2.2 Requirements and Restrictions. All publishers using Services must comply with the following requirements and restrictions, as applicable to the Services they use. Material violation of these obligations may lead to consequences such as account suspension or termination and delay or forfeiture of associated payments, as well as federal, state, or local legal consequences.
- Ad Display and Content. If you use a Monetization Service, you must display advertisements as provided. If you refuse to display an advertisement, or refuse to display it without modification, you must have good reason and promptly notify us in writing.
- Technical Requirements. You must comply with our onboarding and integration requirements, such as ad unit placement, delivery, code implementation, and our technical specifications. Exceptions must be pre-approved in writing by Tapjoy. You must use our Services only as provided by us, without modification. You agree to use the most current release of our SDK when integrating, and to update your integration upon each major version update; use of outdated versions is at your own risk, and we are not liable for any problems that arise as a result.
- Permitted Use Only. Our Services are intended for your internal use only; you agree to use them accordingly. In particular, you may use our cross-promotion Service only to promote your Applications; it cannot be used to cross-promote the applications of your partners or affiliates or other third parties. Our offerwall ad unit must be used on an exclusive basis only, meaning no other offerwall in the same application.
- Publisher Guidelines and Platform Agreements. You must comply with the Tapjoy Publisher Guidelines and the requirements imposed by your platform licensors (i.e., Apple, for iOS Applications, and Google, for Android Applications).
- Prohibited Acts. You agree that you will not, directly or indirectly: (i) store, copy, modify, distribute, or resell any advertisement or other content provided to you through the Services (collectively, “Service Content”); (ii) compile or collect Service Content as part of a database or other work; (iii) use automated tools such as bots or spiders to access or use our Services or to store, copy, modify, distribute, or resell any Service Content; (iv) circumvent or disable any digital rights management, usage rules, or other security features of our Services; (v) interfere with our Services’ proper working, overburden our infrastructure, or otherwise harm their integrity, performance, or availability; (vi) remove, alter, or obscure any copyright, trademark or other proprietary notices on Service Content; or (vii) circumvent our Services’ functionality (e.g., by auto-spawning pages, hijacking an end user’s device, generating spontaneous advertisement refreshes) or engage in any form of fraud or deception.
- Anti-Fraud Measures.
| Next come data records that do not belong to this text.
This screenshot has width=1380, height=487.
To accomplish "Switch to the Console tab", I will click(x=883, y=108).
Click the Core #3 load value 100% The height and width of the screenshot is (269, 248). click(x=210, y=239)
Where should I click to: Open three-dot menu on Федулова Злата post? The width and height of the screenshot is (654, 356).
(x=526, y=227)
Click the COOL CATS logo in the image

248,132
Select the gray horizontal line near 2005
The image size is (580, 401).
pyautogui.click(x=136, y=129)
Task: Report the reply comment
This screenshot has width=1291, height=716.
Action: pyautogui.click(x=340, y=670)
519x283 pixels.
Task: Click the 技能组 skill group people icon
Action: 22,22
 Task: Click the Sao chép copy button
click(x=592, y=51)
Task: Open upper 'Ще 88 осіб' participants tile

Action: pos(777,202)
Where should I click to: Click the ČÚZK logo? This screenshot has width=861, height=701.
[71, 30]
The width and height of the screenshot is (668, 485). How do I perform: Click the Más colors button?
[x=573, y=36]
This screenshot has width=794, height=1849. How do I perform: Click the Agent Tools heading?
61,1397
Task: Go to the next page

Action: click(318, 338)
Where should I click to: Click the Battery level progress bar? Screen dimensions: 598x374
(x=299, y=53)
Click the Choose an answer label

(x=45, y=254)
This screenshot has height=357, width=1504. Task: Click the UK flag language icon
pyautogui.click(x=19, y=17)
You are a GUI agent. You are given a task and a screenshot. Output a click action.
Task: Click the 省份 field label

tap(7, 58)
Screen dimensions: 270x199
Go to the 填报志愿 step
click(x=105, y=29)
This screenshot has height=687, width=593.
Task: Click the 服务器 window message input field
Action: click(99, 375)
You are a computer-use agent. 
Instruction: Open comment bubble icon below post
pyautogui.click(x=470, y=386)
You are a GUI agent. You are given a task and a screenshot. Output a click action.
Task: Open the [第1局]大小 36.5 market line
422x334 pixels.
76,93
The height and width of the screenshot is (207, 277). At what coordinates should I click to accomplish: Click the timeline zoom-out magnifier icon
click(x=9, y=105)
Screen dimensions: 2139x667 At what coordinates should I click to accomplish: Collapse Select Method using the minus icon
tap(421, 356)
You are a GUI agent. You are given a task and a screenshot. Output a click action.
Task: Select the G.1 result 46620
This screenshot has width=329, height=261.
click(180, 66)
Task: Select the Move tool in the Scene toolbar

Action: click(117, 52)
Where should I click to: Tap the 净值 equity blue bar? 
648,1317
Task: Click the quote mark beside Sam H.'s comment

We want your help in preventing fraudulent user actions in advertising. Accordingly, you represent, warrant, and covenant that (a) you have in place and will maintain industry-standard and commercially reasonable measures and efforts to prevent Problem Events, as defined below in Section 3 (Payments); (b) you will maintain commercially reasonable measures to prevent, and will not yourself commit, nor permit, authorize, or encourage any third party to commit: (i) generation of fraudulent impressions or fraudulent clicks; (ii) other fraudulent actions, such as device ID manipulation, circumvention of offer eligibility requirements, or account falsification; or (iii) interference with, disruption, or degradation of our Services, including the servers and networks we use (for example, by using repeated manual clicks, bots, scrapers, or other automated tools, or by breaching our Publisher Guidelines); and (c) you will immediately notify us if you learn of any suspected or confirmed Problem Events or other acts described in the preceding sentence. We have the right to review the impressions, click-throughs, or other actions generated in your applications, and you understand that you are not entitled to receive Payments attributable to Problem Events, each as defined in Section 3 (Payments).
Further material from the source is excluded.